Même si aucun règlement, loi ou mention ne faisait référence à cette norme vestimentaire, selon l’église catholique, les femmes devaient de se couvrir la tête par modestie[4] et par respect de l’autorité de l’homme dont elle dépendait[5].
C’est donc la pression sociale et religieuse omniprésente de l’époque qui dictait cette norme sexiste. Dans ce Québec très catholique, les symboles sont forts. En 1962, un fonctionnaire du parlement demande à une journaliste qui désire assister à une séance parlementaire, de se couvrir la tête.
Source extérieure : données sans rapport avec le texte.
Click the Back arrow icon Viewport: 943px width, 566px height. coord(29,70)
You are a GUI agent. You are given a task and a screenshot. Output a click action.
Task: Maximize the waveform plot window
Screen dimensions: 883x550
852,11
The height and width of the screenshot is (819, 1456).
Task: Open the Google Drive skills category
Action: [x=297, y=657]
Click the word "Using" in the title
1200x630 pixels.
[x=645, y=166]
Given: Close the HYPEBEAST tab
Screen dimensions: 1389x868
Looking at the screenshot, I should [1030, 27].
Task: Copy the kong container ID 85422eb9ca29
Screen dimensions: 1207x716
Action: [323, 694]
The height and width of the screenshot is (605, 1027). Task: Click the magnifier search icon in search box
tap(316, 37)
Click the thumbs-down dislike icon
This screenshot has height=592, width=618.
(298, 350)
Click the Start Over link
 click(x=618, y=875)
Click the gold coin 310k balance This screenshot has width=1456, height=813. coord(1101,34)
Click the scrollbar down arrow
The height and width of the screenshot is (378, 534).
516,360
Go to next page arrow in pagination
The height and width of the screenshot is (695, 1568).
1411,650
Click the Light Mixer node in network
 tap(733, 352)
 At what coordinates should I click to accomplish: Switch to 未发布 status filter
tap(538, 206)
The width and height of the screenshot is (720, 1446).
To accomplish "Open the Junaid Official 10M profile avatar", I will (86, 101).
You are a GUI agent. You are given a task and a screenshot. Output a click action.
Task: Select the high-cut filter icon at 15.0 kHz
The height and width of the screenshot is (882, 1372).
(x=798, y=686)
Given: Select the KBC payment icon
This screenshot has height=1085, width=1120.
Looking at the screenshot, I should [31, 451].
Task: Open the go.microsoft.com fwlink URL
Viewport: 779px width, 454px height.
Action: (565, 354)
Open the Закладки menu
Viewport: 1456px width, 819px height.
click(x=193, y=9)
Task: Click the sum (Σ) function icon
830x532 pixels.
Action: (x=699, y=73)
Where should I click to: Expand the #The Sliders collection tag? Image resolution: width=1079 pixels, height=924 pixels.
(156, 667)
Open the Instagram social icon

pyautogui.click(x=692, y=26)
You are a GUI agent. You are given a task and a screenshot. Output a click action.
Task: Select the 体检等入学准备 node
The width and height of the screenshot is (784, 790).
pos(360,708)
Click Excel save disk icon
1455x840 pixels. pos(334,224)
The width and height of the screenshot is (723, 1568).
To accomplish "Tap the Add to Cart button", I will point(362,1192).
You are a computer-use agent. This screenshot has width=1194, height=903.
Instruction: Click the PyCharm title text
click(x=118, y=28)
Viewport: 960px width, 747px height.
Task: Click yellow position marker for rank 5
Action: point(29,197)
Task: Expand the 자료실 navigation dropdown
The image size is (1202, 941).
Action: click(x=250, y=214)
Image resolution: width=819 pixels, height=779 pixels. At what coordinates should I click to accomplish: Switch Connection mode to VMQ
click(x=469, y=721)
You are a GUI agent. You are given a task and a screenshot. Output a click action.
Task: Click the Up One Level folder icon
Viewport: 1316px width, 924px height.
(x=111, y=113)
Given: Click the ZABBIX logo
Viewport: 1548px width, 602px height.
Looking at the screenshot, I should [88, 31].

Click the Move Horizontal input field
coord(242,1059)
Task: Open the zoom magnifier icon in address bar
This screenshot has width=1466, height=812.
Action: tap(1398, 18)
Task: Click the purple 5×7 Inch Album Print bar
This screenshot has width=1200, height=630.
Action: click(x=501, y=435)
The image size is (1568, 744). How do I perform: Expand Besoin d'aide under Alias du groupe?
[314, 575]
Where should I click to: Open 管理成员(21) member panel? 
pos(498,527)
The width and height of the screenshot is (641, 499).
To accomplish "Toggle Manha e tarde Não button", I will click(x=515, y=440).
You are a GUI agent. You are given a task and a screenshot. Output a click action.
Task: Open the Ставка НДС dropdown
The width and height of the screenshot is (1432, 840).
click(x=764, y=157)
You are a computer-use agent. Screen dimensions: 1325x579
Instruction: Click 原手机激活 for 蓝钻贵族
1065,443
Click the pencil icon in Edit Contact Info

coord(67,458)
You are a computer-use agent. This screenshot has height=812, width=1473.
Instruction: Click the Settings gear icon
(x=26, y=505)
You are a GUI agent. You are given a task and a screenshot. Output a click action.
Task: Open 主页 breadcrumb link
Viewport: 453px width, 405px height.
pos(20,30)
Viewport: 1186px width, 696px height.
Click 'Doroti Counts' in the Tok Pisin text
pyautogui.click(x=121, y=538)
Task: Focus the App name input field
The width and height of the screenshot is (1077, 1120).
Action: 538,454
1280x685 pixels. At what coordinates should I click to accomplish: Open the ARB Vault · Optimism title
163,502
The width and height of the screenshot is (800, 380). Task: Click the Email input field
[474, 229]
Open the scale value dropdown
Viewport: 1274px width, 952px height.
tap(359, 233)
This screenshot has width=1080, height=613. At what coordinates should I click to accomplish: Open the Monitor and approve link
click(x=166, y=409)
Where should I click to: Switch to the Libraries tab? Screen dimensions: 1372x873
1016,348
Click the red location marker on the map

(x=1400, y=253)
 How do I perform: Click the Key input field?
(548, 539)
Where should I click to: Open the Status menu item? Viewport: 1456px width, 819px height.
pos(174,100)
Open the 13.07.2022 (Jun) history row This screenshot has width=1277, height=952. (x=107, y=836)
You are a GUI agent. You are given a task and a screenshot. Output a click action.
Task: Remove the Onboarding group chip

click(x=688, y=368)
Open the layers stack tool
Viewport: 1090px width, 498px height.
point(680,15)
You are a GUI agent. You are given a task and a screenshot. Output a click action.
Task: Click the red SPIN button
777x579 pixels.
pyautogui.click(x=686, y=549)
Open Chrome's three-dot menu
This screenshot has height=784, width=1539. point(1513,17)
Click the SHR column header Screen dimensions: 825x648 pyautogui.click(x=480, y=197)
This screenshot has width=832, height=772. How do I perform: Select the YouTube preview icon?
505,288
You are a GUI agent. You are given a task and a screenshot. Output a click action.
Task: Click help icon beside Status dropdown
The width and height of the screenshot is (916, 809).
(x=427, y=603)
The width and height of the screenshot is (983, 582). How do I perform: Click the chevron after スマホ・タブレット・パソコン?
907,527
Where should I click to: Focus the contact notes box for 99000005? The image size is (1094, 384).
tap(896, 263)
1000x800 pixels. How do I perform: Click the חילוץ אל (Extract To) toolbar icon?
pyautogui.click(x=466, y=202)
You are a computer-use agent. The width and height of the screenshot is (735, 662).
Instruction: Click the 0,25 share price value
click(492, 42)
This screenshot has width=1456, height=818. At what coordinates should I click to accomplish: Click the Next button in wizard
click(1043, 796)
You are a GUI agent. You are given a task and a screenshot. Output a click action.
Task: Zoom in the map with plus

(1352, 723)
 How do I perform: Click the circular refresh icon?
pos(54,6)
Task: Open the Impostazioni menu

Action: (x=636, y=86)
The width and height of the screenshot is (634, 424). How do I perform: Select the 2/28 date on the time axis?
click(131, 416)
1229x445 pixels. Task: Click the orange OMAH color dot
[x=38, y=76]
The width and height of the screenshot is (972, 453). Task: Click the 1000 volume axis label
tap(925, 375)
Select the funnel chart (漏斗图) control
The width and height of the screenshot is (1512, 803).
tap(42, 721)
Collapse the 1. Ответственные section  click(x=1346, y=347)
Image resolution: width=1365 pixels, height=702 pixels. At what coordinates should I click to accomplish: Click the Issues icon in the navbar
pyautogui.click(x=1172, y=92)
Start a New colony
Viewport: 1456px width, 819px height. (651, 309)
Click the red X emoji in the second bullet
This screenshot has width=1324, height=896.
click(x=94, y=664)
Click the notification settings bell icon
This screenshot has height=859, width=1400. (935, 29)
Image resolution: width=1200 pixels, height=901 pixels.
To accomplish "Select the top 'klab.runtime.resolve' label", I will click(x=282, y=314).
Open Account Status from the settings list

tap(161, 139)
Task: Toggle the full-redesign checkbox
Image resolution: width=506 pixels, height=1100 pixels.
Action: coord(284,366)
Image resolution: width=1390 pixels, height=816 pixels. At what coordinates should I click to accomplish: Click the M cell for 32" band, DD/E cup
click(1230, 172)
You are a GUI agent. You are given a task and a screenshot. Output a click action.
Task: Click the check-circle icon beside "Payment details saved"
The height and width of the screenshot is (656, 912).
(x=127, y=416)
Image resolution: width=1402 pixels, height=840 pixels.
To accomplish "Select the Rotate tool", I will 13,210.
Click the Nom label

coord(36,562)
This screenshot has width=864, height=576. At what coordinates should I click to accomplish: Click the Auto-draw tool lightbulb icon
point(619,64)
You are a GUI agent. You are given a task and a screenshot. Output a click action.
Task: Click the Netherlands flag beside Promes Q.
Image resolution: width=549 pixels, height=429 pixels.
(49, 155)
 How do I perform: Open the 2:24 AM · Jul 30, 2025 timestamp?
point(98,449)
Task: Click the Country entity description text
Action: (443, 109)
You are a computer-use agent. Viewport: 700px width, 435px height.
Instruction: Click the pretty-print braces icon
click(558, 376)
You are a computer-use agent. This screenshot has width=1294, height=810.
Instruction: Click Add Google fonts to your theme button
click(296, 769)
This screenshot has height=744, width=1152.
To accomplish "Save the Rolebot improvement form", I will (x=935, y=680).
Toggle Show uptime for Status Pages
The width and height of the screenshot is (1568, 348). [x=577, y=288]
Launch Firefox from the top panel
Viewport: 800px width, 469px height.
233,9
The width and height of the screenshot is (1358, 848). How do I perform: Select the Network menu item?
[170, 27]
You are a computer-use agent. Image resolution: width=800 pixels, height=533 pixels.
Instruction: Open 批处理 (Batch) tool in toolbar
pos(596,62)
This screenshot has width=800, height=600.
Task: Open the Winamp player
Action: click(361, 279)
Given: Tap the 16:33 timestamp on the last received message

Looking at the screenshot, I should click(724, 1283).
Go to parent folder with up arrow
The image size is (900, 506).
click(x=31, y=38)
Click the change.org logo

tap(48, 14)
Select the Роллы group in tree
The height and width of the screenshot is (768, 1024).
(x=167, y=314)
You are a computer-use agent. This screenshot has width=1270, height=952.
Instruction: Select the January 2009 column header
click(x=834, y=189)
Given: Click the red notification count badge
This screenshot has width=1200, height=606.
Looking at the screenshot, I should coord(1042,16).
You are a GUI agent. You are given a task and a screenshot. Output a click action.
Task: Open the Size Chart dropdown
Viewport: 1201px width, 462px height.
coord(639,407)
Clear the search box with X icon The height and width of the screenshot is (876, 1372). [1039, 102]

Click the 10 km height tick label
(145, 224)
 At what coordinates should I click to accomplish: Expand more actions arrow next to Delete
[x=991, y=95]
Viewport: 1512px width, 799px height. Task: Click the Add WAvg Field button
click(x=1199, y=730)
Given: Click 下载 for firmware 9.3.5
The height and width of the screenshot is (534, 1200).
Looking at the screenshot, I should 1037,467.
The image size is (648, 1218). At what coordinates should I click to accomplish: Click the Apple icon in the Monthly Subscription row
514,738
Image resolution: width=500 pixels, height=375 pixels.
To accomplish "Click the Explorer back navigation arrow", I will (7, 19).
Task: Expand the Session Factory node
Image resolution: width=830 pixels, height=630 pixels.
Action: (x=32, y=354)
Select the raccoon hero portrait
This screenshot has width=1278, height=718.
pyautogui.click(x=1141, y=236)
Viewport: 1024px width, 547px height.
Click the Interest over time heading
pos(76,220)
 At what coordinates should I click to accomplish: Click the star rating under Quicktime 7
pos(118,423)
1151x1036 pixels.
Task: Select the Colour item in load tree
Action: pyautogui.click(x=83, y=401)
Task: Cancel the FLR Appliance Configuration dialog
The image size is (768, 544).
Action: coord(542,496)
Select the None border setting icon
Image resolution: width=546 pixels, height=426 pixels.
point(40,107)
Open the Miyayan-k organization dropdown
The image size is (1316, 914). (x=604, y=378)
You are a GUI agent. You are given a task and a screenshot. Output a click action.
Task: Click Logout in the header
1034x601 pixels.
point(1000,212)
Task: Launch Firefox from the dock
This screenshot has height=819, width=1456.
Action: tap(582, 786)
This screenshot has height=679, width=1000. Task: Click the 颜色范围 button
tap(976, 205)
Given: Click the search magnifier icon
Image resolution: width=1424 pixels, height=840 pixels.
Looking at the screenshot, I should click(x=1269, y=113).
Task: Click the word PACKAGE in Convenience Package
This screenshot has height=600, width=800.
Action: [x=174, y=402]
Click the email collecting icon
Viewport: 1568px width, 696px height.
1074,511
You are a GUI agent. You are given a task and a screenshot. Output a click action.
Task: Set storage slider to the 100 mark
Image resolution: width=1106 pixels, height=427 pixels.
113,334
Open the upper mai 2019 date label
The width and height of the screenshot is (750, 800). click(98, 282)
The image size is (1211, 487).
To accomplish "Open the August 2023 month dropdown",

Lorsqu’elle fait remarquer que Mme Kirkland-Casgrain est tête-nue, un collègue lui répond : «C’est un député, ce n’est pas une femme. Elle en est dispensée.»[6].
Heureusement, l’église a perdu de son influence au fil des ans. S’ajoute, à cette perte de pouvoir, la Déclaration universelle des droits de l’homme, en 1948, qui proclame haut et fort la reconnaissance de la dignité inhérente à tous les membres de la famille humaine, quels que soient leur sexe, origine ethnique ou nationale, couleur, religion, etc. et ce, sans discrimination et sur un pied d’égalité.
La «dignité» réfère au «respect que mérite quelqu’un, quelque chose; au respect de soi.»[7] Difficile d’être digne lorsque la norme impose, à l’un des deux sexes, le port d’un vêtement symbolisant la «modération, la retenue dans l’appréciation de soi-même [8]» et la reconnaissance de l’autorité de l’homme.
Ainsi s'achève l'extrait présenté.